Jay: Because if you tell people look, expect a four-hour response and then you give them a three-hour response, they’re delighted. But if you don’t tell anybody anything and they expect a 45- minute response and you give them a three-hour response, they’re unhappy. So a lot of it’s just about expectation management, more so than the actual response time, I think.
Brian: Yeah. I think you’re right. That echoes kind of what I’m thinking there, is even a note to say, “Hey, we saw your message. It’s got to get passed to the right person. Give us a day,” or something like that, that at least closes the loop on the near term communication that’s needed.
Social Pros Shoutout
Brian: I’ve got two people that I think about and at least I follow their blogs and am interested in what they have to say. So, one guy is Tim Patterson, and these guys may be off the radar of a lot of folks.
Jay: That’s the whole idea. That’s the whole idea.
Brian: I don’t know their following is all that big. But Tim Patterson goes by the name The Trade Show Guy. We like to listen in to him to hear what he has to say. He’s got some pretty good fundamental thoughts on how to combine physical activities of shows and exhibits, and then combine everything between Foursquare and Google Plus and just whatever tool might fit that venue. So, I like him.
Jay: That’s very cool. I don’t think I know Tim. It sounds like he’d be a great guest on the show.
Brian: Yeah, absolutely. Then the second is – I hope I don’t butcher his name – Achinta Mitra. He’s basically focused on industrial B2B marketing. So I know he works with a lot of manufacturers and folks who are dealing with industrial B2B issues, and trying to be a really good advocate for how social works with these customers that get the, I don’t know, stereotype of not using social media.
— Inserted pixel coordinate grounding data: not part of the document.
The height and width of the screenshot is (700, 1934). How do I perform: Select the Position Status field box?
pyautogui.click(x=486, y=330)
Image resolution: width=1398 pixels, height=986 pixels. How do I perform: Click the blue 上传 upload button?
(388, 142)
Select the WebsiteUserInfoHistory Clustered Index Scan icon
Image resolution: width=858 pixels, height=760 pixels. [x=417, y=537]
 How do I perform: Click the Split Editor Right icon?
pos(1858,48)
Jay: Right, excellent. Well, we will make sure to link up both of those in the transcript for the show. Those were great Social Pros shout outs. Brian, it was fantastic to have you on this show. I’m really glad that you were able to take the time to do it. I love what you’re doing at Caterpillar. We’re delighted to be involved from time to time and just thank you. Thanks for being here.
Brian: I appreciate it. It was great.